Does the mother know or simply not care? Is this child responding to never speaking out loud with anyone by just yelling out? Is this the rhino and the little bird on the savanna living in symbiosis to help each other? God smiled on this Deaf mother and her Siren son pairing.

Her warm, unconcerned smile could be a rare time he sees that reaction, this pairing couldn’t be out of randomness. The cosmic balance walking around Kroger looking at bananas.

We all go about our lives tumbling and yelling and butting heads or melding in with others, circling in orbit hoping to find our gravitation counterpoint. The romantic in me hopes I can find this partner by luck or action, the calm deaf person to my wailing boy. The antidote to occasional genius or madness with a warm, calm demeanor.

Meanwhile I’m strolling through Kroger head down, working, going to the gym. No drastic bends to the fabric of normality, trying to present as cool and collected.

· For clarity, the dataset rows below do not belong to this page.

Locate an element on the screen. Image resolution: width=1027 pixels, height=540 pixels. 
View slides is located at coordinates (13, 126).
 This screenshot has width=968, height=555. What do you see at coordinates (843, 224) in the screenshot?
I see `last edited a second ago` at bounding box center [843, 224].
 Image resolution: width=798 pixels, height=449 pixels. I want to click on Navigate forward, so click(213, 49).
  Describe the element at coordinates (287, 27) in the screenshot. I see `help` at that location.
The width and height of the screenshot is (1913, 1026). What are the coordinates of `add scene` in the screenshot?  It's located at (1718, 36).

Maybe I have to get so hot and uncomfortable that I let the steam out at the grocery store, or Twitter? I plow forward with everything on my sleeve. Everybody is broadcasting something; has some frequency that can complement and balance another. The mother and son some odd reminder that maybe there is a point to it. I try to pick up alterations in the daily life, later that day on the same busy road I saw another kind of shift.

Coffee Shop

That afternoon at the coffee shop. Homeless and drunks and hipsters all working away at something. It’s a place of quiet conversations and politeness, political correctness and funky couches that have their own Instagram account. I saw another glitch. A homeless lady walked into shop slamming the door behind her. She ignored every hello; how can I help you?

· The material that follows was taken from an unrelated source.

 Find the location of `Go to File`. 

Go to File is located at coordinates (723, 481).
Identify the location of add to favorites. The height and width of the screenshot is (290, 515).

I looked up to see her, huge backpack slouching off the shoulder, burnt from head to toe and layered in heavy coats. She went to the counter, grabbed the bathroom key and strolled to the back to lock herself in. Some murmurs from the workers, a subtle smile to each other.

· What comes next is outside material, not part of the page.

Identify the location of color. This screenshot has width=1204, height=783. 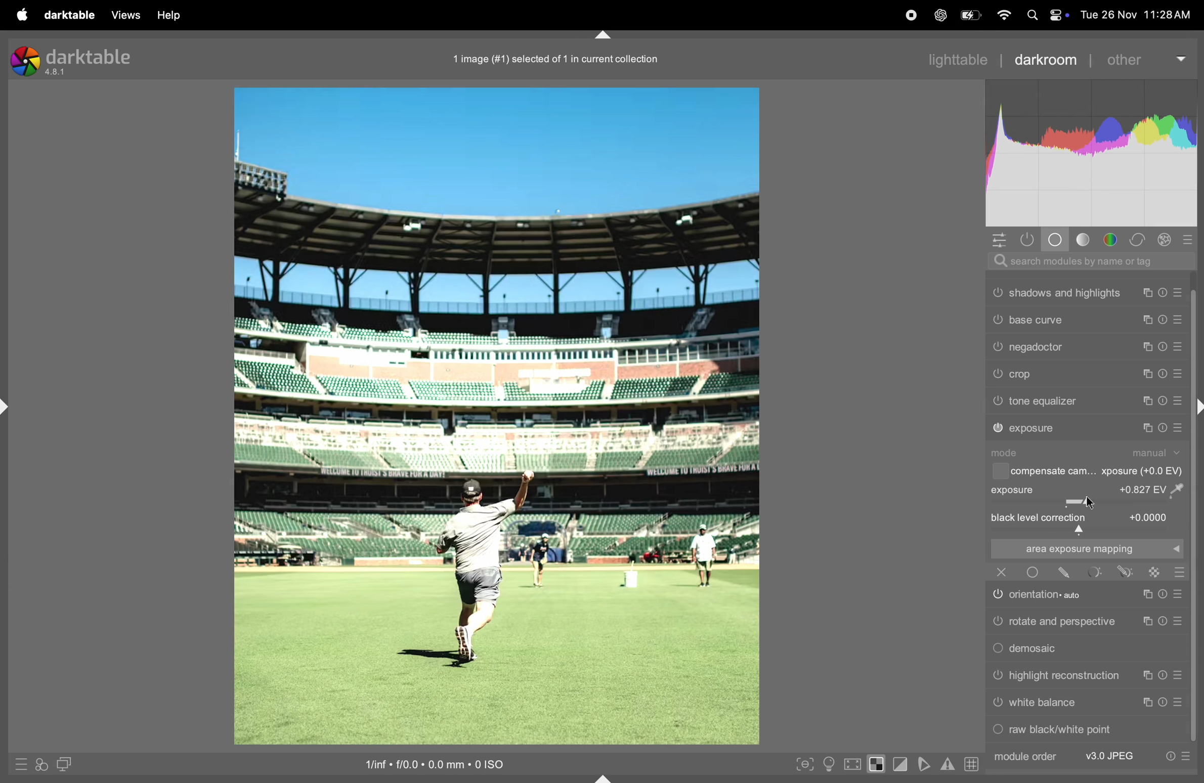
(1112, 240).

After a couple minutes, as simply as she came in, she walked out of the bathroom with the key, again ignoring the barista calling after her. This time all eyes left their bible studies group and almond lattes to follow her on her march. Like the aforementioned kings of the parking lot, she strolled right past everyone. “Ma’am!” She swung open the front door, stepped off the curb and onto the busy street. The barista charged after. He intercepted her as she was about to Frogger her way through traffic.

She was unaware of every person, custom, traffic law. She said nothing but had everyone’s attention for that brief period. We all sat in brief discomfort of her signal, slapped physically and olfactorily.

There was nobody there to offset her heavy presence, but she could have been on her way to meet her counterpoint on the other side of the road. She could be bulldozing normality and serving looks to wake us up from our mundane discomforts. Eventually she’ll run into traffic or a life changing opportunity.

Or do you just go down the middle and not need the balance? Be palatable. Work, drink, weather, football, complaints and aspirations that won’t turn any heads in the grocery store.

There’s people at grocery stores and coffee shops and street corners who are heavy walking billboards of harsh truths. Autistic infants, patient mothers, homeless women plowing into traffic. We’ll scramble to avoid looking at ugly realities.

The more fortunate polish their billboard every day, online and in real life. Annoyed by the yelling infant, buying craft beer, curating the same sheen in mind, body, and status.

The harsher your truth the more drastic the balance.

I have to figure out where my weight goes. All the dogshit humanity beneath my Republican haircut wants to breathe. It’ll pull and repel rather than just cling to a false self-image. I’m not an algorithm, despite how much optimization seems to build your prestige.

My ideas or sadness or joy will only matter if seen unfiltered.  When I walk into a room with only the weight of my presence and not my baggage, I’ll find a genuine conversation. Be the squealing infant when you need to say it, rather than burying it with dopamine hits. Grab the key and walk into traffic instead of pruning your eyebrows. No more diet coke friendships that feel good on the surface and make you sick. No more hiding the dark, let the light find it.